Theo Epstein steps down as Cubs President of Baseball Operations
Jed Hoyer set to takeover roll on Nov. 20
CHICAGO, Ill. (WIFR) - After nine seasons with the organization, the Chicago Cubs announced Theo Epstein will step down as President of Baseball Operations, effective Nov. 20.
The team also announced that Jed Hoyer, the team’s current Executive V.P./General Manager, will replace Epstein as President of Baseball Operations.
“Theo and I have been communicating about this possible move for a couple of years, and we have been working together toward a transition that makes sense for the Cubs and for him,” said Cubs Chairman Tom Ricketts. “The timing is right for a number of reasons, and most importantly we are both thrilled that Jed is the person succeeding Theo. We have had our most successful period in over a century under Theo’s leadership, and we are grateful for everything he has given to this organization and this city. Jed has been a big part of that success, too, and offers a combination of continuity and a fresh perspective that will serve us well as we look forward to another period of sustained success.”

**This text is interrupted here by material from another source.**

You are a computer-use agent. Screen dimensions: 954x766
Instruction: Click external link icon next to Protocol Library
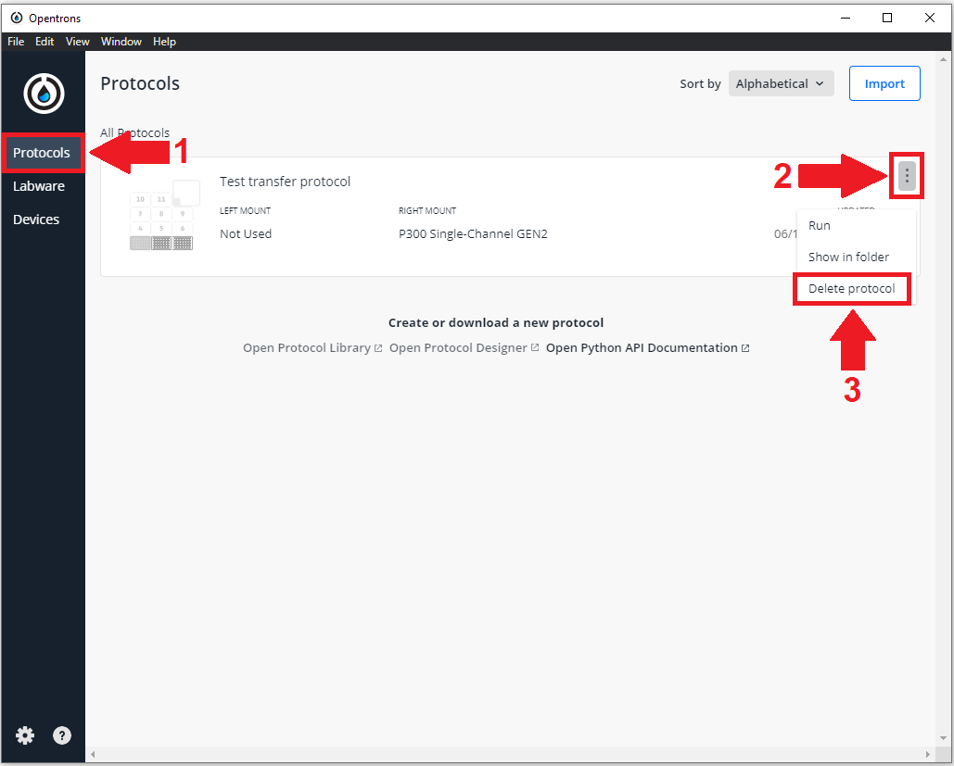[x=378, y=349]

Epstein and Hoyer joined the Cubs front office in 2011, overseeing an overhaul of the team and the organization from the “Lovable Losers” into World Series champions in 2016, the first in 108 years. During his tenure as President of Baseball Ops, Epstein’s teams won 705 games from 2012-2020, which included five postseason births, three straight NLCS appearances, and three NL Central Division titles.
“For the rest of my life, I will cherish having been part of the great Chicago Cubs organization during this historic period,” said Epstein. “All of the things that have made this experience so special - the fans, the players, the managers and coaches, ownership, my front office colleagues, the uniqueness of the Wrigley experience, the history - make it so tough to leave the Cubs. But I believe this is the right decision for me even if it’s a difficult one. And now is the right time rather than a year from now. The organization faces a number of decisions this winter that carry long-term consequences; those types of decisions are best made by someone who will be here for a long period rather than just one more year. Jed has earned this opportunity and is absolutely the right person to take over this baseball operation at such an important time."
Epstein was entering his final year of his contract in 2021. He has been on record multiple times saying he believes executives have a 10-year shelf life with a team. Next season would have been in his 10th in Chicago since leaving Boston, where he won a World Series trophy in 2004 and 2007.